Detailed information on the implementation is at 
http://home.arcor.de/efocht/sched .

What's new:
The topology information has been updated and supports the following ccNUMA 
platforms:
 - IBM NUMA-Q - i386 (thanks to Matt Dobson),
 - SGI SN1/2 - ia64 (thanks to Jesse Barnes),
 - NEC AzusA - ia64
No other i386 platforms have been tested, yet.

The topology info now uses the notions of logical and physical node, also the 
variables are protected by a rw_lock. This was a must for the integration 
with the cpu-hotplug patch.

There are two configuration variables which control the way how the scheduler 
works:
 - CONFIG_NUMA_SCHED : switch on pooling scheduler (otherwise it behaves like 
the O(1) scheduler, though it looks different).
 - CONFIG_NODE_AFFINE_SCHED: tasks remember their homenode and are attracted 
back to it.
For platforms with a big node-level cache it might be better to only configure 
CONFIG_NUMA_SCHED=y and leave CONFIG_NODE_AFFINE_SCHED undefined. This is 
better if the penalty for trashing the node-level cache is bigger than the 
benefit of running on the right node (where the memory is allocated).
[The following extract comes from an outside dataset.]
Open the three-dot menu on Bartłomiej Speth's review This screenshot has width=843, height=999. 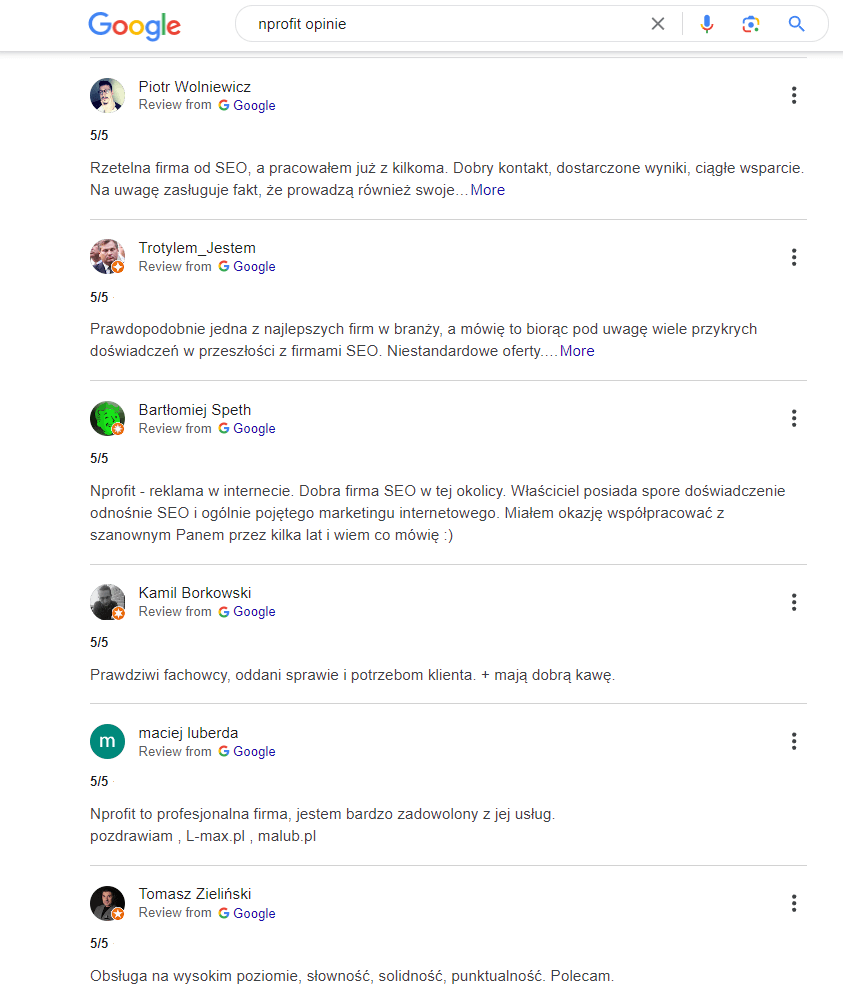tap(793, 418)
I added a variable node_policy to the task structure which is inheritable and 
decides on the initial load balancing. There is a prctl interface to change 
this from userland, a utility called nodpol is available on the web page. The 
possible values for node_policy are:
  0 (default) : select homenode in do_exec(),
  1           : select homenode in do_fork() only if CLONE_VM is unset,
  2           : select homenode in do_fork() (allways).
It's mainly meant for experiments and benchmarks. Some benchmarks (e.g. AIM7, 
which simulates large loads) only fork but don't exec, thus the default 
homenode selection mechanism doesn't apply and the load balance is bad right 
from the start. In real life one should just check whether multithreaded jobs 
need to be distributed across multiple nodes or better take their memory from 
one node and change the node_policy accordingly before starting them. The 
default behavior should be fine otherwise.

On the web page I included some results showing performance increase with the 
node affine scheduler and its functionality. Basically it works fine for 
medium and high loads but has some trouble with low loads. This is due to the 
fact that a task running on a remote node alone on its CPU cannot be stolen 
by CPUs on the homenode. load_balance() is called in such places that the 
only mechanism for moving a currently running task (migration_thread) cannot 
be used. Any ideas (besides a signal) are welcome. The initial load balancing 
is improveable, too, a better measure for load will help.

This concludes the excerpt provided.